取引信用保険は、売掛債権が回収できなくなったときの補償であるのに対し、ファクタリングは資金調達の手段である点が主な違いです。

また取引信用保険は、先に保険料を支払っておき、取引先が倒産したり破産したりすると保険金が支払われる仕組みです。一方のファクタリングは、売掛債権を売却したときに手数料が徴収されます。

取引信用保険の保険料は、取引先の支払限度額の1〜3%ですが、ファクタリングの手数料は売掛金の10〜30%ほどです。一概には比較できませんが、ファクタリングのほうが、取引信用保険よりもコストが割高な傾向にあります。

取引信用保険のメリット

  • 資金繰りの悪化を防げる
  • 取引先からの信用が上がる
  • 取引先の与信管理を強化できる

取引信用保険に加入していれば、取引先が倒産して売掛金を回収できなくなっても、保険金でカバーできます。保険金を受け取ることでキャッシュフローの悪化を防げるため、資金がショートしてしまうリスクを抑えることが可能です。

また取引信用保険に加入すると、保険料の支払いが発生するものの、貸し倒れ損失の発生を防止できます。貸し倒れによる多額の損失を、保険料という毎年一定のコストに平準化できます。なお取引信用保険の保険料は、損金に計上が可能です。

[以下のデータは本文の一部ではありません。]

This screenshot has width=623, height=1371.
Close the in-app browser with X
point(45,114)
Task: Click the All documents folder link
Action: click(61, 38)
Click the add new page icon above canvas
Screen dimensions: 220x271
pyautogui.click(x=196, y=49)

売掛債権を回収できなかった場合、仕入れ先や金融機関、株主などから資金ショートを不安視されるでしょう。取引信用保険に加入して売掛債権を保全すると、金融機関をはじめとしたステークホルダーから「この会社は貸し倒れをするリスクが低い」と評価してもらいやすくなります。

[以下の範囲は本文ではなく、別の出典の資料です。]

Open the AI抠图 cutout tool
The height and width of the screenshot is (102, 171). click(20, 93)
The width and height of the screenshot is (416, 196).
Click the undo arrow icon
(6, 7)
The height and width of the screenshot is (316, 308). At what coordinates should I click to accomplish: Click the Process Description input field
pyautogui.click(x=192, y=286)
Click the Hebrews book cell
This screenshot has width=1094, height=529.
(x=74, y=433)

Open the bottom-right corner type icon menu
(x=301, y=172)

また取引信用保険に加入して信用力が高まれば、さらに取引先を拡大したり、金融機関から追加の融資を受けたりすることも可能です。

なお取引先に取引信用保険の補償対象となっている事実は通知されません。そのため、取引先に不快感を与える心配はないでしょう。

専用の部門を設けていたとしても、取引先の信用状況を常に把握するのは困難です。自社の力だけで、貸し倒れのリスクを抑えるのは簡単ではありません。

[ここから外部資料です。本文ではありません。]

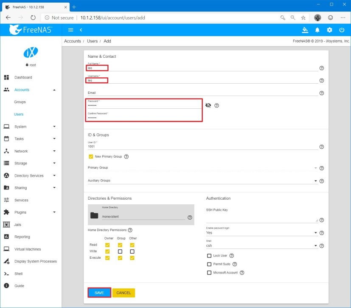This screenshot has height=308, width=351.
Task: Navigate to Users via the breadcrumb
Action: pos(92,41)
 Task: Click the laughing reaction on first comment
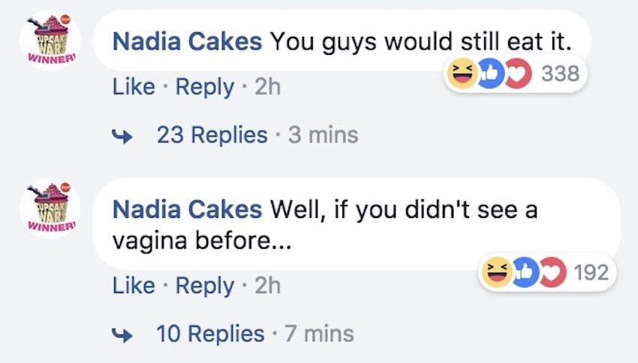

取引信用保険を申し込むと、保険会社による取引先の審査が実施されるため、企業自身が行う与信管理と二重で取引先の信用を確認できます。

また取引信用保険に加入したあとも、保険会社から取引先の信用情報を提供してもらえます。取引先の信用に不安が生じたとのであれば、実際の損害が発生する前に取引を縮小して損害を抑制できるなど、経営を判断する際にも役立つでしょう。

一方で取引信用保険には、以下のデメリットがあると考えられます。

  • 保険会社の与信審査を受けなければならない
  • 特定の取引先のみを補償対象にできない

 取引信用保険は、総合的に内容を理解したうえで加入するか判断することが大切です。 

取引信用保険に加入する際は、保険会社による取引先の与信審査を受けなければなりません。

審査の結果次第では、補償額が希望に届かなったり、保険料が割高になったりすることがあります。

また倒産や破産などのリスクが高い企業であると保険会社に判断されると、補償してもらえないこともあるのです。

取引信用保険に加入するときは、補償対象となる取引先について「全取引先」「10社以上」「売上上位10社」などと指定します。また商品や事業内容などで、補償の対象となる取引先を指定する場合もあります。そのため取引信用保険は、特定の取引先のみを補償対象に指定して加入できません。